Company Name:
GLOBAL PSYTECH SDN BHD (1255851-V)
Sector
Digital Agriculture, Digital Services, Digital Cities, Digital Health, Digital Finance, Digital Tourism, Islamic Digital Economy, Government, Telecommunication, Utility and Energy, Manufacturing
Tech Enabler
Artificial Intelligence (AI) and/or Big Data Analytics (BDA)
Support Sustainability or ESG
Yes
Overview:
Discover how our Creditworthiness Analytics solution transformed the conventional credit assessment process for a prominent financial institution. By harnessing the power of AI and machine learning, we provided a more accurate, inclusive, and alternative-based credit scoring model, enabling the client to expand financial access, reduce risk, and increase loan approval rates.
Our Creditworthiness Analytics solution was designed to enhance and complement the existing credit scoring models at the client. The use case demonstrates how our solution enabled the client to more accurately assess credit risk, resulting in improved financial inclusion and significant business growth.
Pain Points:
1. Significant challenges with their traditional credit scoring models, which relied heavily on historical credit data. This approach often excluded individuals with limited or no credit history, such as young adults, minorities, or those in emerging markets.
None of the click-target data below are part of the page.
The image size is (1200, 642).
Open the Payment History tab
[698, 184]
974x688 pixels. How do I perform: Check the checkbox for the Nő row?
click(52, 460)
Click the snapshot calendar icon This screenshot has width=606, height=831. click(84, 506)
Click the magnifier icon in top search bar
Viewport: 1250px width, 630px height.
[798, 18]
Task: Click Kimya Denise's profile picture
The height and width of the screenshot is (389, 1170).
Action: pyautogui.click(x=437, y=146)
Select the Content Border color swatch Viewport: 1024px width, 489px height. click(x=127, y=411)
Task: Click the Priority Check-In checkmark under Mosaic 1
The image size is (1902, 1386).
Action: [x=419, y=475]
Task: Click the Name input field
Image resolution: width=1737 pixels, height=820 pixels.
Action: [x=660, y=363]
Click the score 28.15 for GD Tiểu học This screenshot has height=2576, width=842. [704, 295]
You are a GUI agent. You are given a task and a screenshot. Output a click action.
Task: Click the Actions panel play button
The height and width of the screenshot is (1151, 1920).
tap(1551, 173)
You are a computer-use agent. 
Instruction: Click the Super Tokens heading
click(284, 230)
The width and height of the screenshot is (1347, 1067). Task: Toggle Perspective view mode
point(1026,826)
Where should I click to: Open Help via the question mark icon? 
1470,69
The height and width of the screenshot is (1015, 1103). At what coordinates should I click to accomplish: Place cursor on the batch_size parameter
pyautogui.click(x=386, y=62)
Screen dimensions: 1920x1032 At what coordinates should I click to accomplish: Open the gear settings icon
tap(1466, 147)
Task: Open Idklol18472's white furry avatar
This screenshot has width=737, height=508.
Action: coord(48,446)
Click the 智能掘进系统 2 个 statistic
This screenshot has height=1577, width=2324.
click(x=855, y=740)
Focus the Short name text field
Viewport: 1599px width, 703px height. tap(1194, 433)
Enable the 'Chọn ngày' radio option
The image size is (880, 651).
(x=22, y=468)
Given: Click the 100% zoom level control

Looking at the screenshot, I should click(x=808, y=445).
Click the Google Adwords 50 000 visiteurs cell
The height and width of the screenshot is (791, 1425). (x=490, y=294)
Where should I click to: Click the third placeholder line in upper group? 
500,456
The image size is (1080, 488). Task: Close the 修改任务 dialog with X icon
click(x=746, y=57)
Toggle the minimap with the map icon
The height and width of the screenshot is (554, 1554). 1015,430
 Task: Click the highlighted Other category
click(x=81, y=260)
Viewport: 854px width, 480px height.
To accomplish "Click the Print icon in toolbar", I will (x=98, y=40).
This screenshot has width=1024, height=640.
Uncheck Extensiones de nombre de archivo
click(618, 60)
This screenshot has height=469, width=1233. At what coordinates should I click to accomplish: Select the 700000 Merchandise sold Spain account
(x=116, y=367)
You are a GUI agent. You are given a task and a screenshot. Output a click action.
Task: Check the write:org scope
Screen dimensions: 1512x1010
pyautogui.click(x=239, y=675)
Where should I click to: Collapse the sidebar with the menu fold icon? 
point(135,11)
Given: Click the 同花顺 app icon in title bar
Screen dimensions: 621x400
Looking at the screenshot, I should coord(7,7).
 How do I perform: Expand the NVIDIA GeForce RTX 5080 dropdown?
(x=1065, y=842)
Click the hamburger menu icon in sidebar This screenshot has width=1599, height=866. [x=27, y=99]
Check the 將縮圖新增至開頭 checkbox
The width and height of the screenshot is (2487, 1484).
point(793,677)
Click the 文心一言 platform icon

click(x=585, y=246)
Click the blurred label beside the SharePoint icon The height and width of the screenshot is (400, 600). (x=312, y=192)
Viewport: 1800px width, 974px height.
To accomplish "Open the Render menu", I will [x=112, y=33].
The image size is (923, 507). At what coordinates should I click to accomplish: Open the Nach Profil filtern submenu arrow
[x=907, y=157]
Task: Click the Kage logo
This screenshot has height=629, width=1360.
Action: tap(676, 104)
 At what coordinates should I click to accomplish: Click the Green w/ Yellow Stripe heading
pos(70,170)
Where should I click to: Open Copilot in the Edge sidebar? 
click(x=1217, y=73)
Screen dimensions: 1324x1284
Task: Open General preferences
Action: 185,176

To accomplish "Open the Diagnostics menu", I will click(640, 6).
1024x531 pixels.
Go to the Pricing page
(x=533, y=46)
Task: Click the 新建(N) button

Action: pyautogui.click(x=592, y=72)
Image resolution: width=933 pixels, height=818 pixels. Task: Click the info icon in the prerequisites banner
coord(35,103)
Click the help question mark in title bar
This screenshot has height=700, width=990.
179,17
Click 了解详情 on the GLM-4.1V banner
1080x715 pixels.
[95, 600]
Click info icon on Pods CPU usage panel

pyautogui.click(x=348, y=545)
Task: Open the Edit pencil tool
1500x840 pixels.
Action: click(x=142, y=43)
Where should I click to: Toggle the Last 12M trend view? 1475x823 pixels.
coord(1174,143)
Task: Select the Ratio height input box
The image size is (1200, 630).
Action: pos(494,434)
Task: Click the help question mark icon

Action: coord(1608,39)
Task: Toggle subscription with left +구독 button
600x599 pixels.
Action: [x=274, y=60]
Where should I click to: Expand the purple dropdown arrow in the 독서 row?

2. Additionally, the existing models struggled to accurately assess the risk for these segments, leading to higher default rates and missed opportunities to serve potential customers.
Significance: Accurate credit assessment is crucial for maintaining profitability and minimising risk. Traditional credit scoring models often exclude large segments of the population, such as individuals with limited credit histories, which results in lost opportunities for financial institutions to serve a broader customer base. Inaccurate credit assessments can lead to higher default rates as well. In an increasingly competitive financial landscape, financial institutions that fail to innovate in their credit assessment processes risk losing market share to more agile competitors who can better serve underserved markets.
Solution/Services:
General Financial Insights (GFI): Creditworthiness Analytics
Our solution addressed these challenges by integrating AI and machine learning into the alternative credit assessment. It evaluated a wide range of non-traditional data points—such as psychographics data and phone metadata—alongside traditional credit data. This comprehensive analysis allowed the client to generate more accurate credit scores, reducing the risk of default.
Key Features and Functionalities
• AI-powered alternative credit risk assessment to provide a holistic view of each applicant’s creditworthiness.
• Integration of alternative data to enhance credit scoring accuracy.
• Real-time analytics to enable faster decision-making.
• A customizable risk profile using GFI reports allows clients to adjust and decide risk thresholds based on their unique lending requirements.
Implementation:
• API Integration: The GFI system was integrated into the client's existing infrastructure through an API integration. This allowed the client to enhance their current credit scoring process with up-to-date credit scores
• Technology Used: RESTful API Integration
Benefit:
Quantifiable Benefits:
• 90% predictive accuracy in assessing credit risk, based on a customer base of over 45,000
• 50% improvement in non-performing financing (NPF)
• 25% reduction in delinquency rates
Qualitative Benefits:
• Improved financial inclusion
• Enhanced decision-making reduced uncertainty and allowed the institution to better align its credit offerings with customer risk profiles.